05.03.2026—05.04.2026
Launch: Wednesday 4 March 2026, 6-8PM
Okra Ritual presents an evolving body of work centred on okra (bhindi), an everyday vegetable reimagined as a symbolic artefact of sustenance, memory, migration and cultural lineage. Developed over the past two years, the project unfolds through a cycle of practices that include growing, cooking, printing, casting, weaving and the repeated hand-building of ceramic forms. These actions operate as quiet rituals, guided by personal and seasonal rhythms and embodied knowledge.
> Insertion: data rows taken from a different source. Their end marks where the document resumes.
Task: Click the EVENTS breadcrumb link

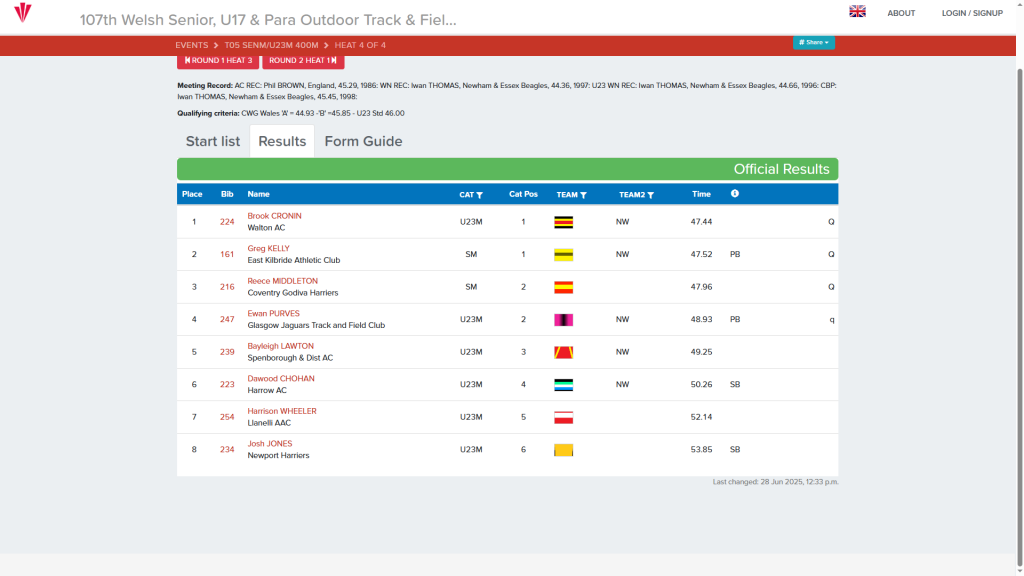Action: 191,45
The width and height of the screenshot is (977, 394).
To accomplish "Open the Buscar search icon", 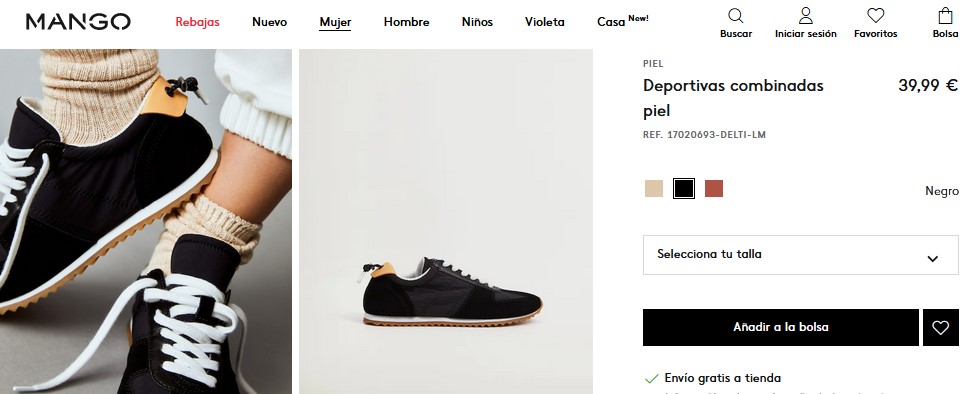I will tap(735, 16).
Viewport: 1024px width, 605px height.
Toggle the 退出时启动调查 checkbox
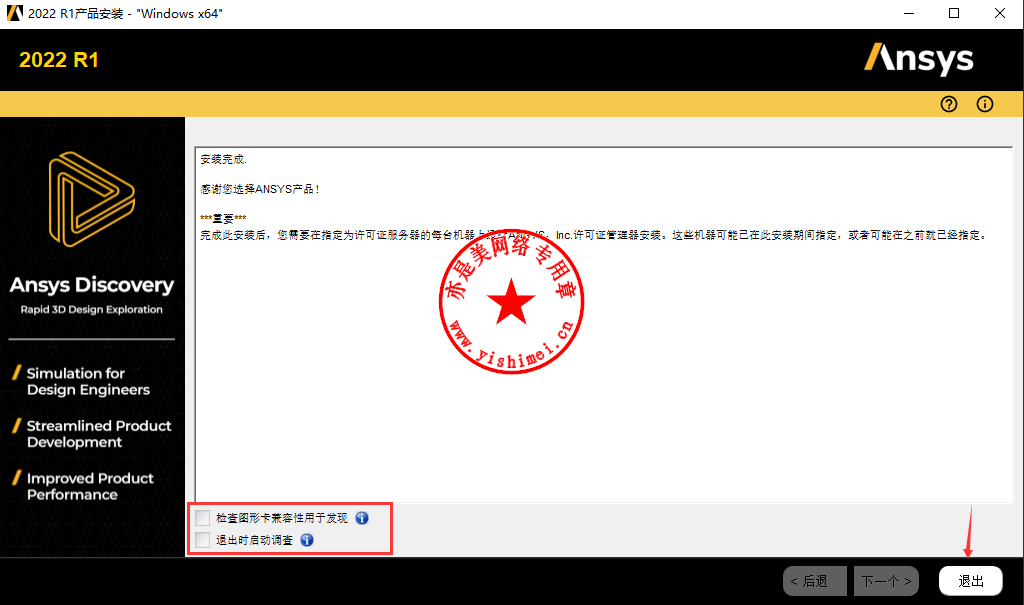point(204,540)
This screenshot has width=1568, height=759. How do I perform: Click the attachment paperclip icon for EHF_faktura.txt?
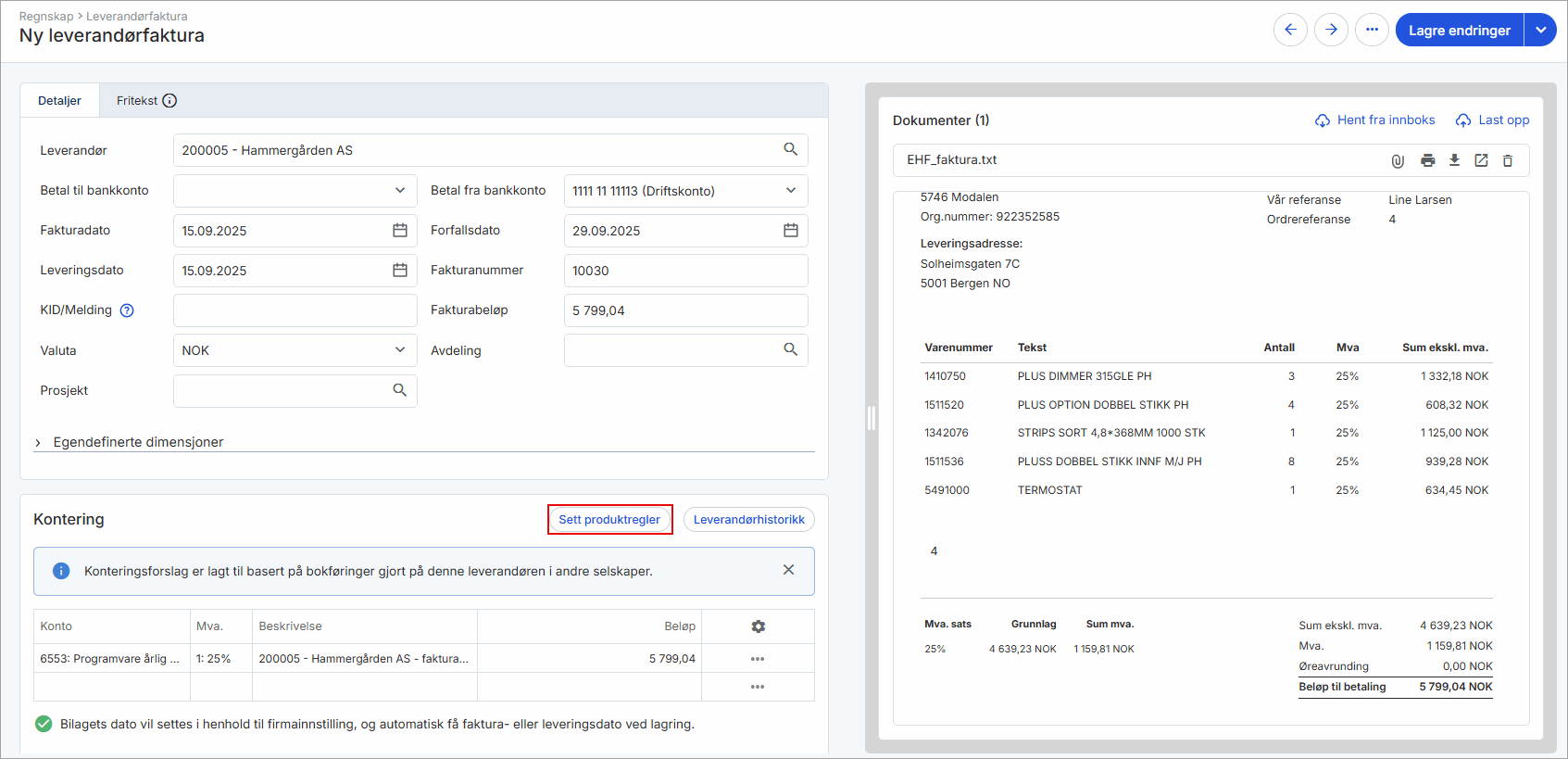(1398, 160)
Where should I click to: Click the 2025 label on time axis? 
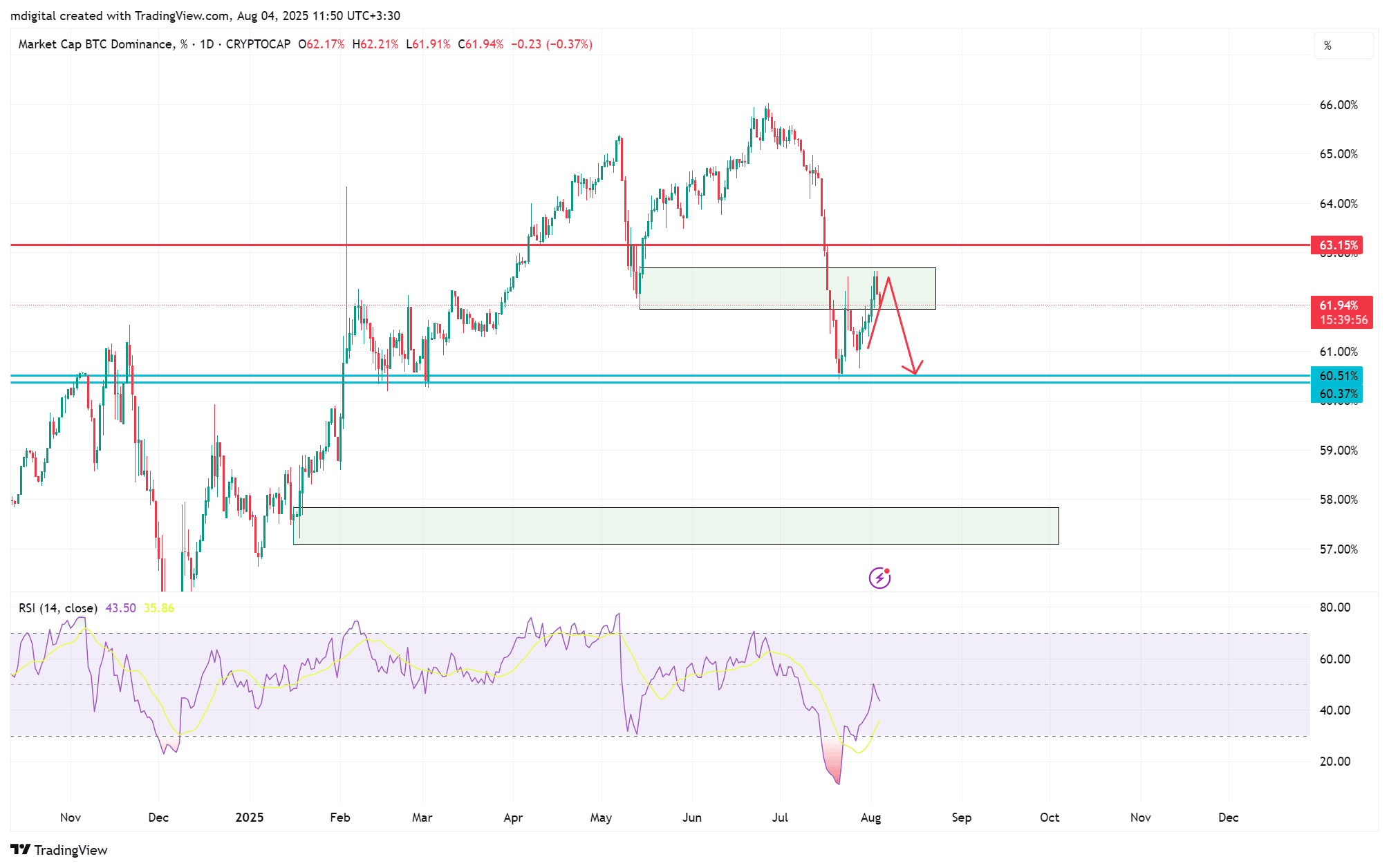tap(250, 818)

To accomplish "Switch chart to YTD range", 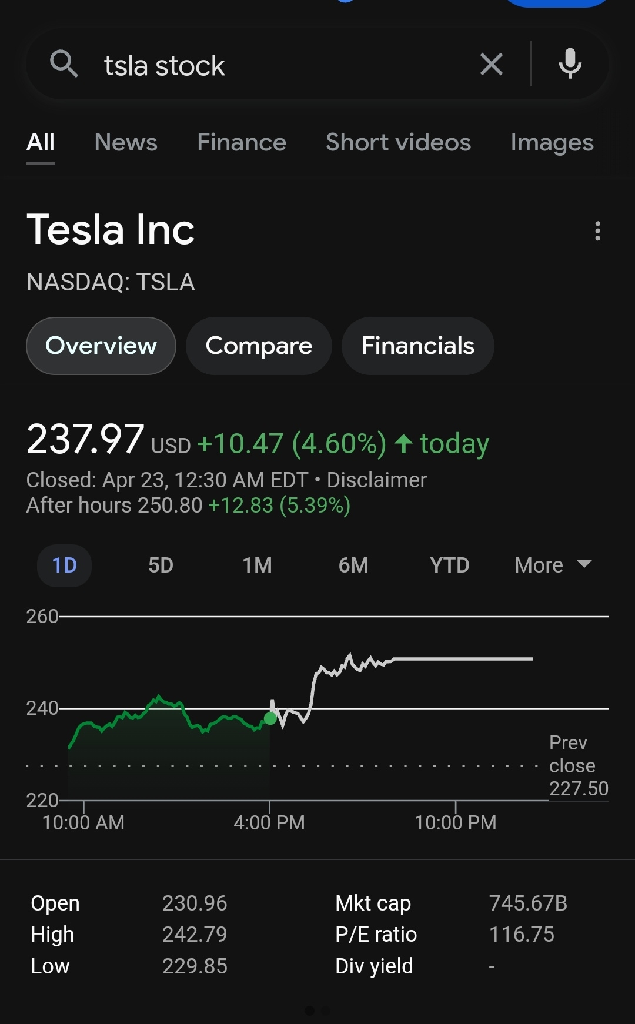I will (449, 565).
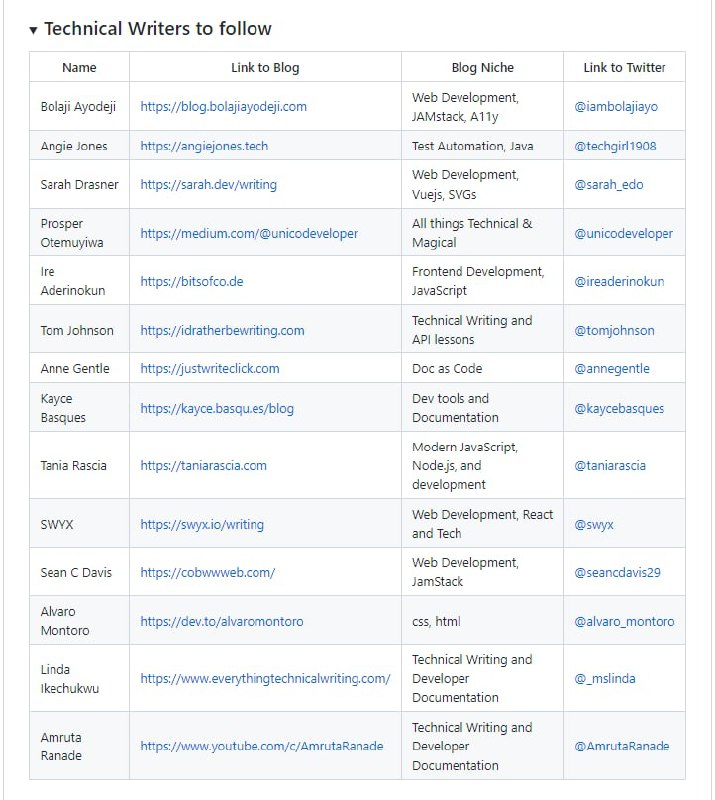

The ritualised repetition of making becomes an act of reverence, transforming the familiar into the symbolic and reflecting domestic, ancestral and tactile labour.
ABOUT THE ARTIST
Avrille Burrows is a Naarm (Melbourne)–based multidisciplinary artist working primarily with ceramics and textiles. Her practice explores South Asian heritage, lineage and place-finding through hand-building, growing, printing, dyeing, weaving and stitching. As a migrant woman of Indian origin, her work reflects on colonisation, integration and displacement. Informed by a background in mental health and principals of recovery, Avrille approaches making as ritual and repair, using repetition, muscle memory and talisman-making to treat clay and textiles as carriers of memory.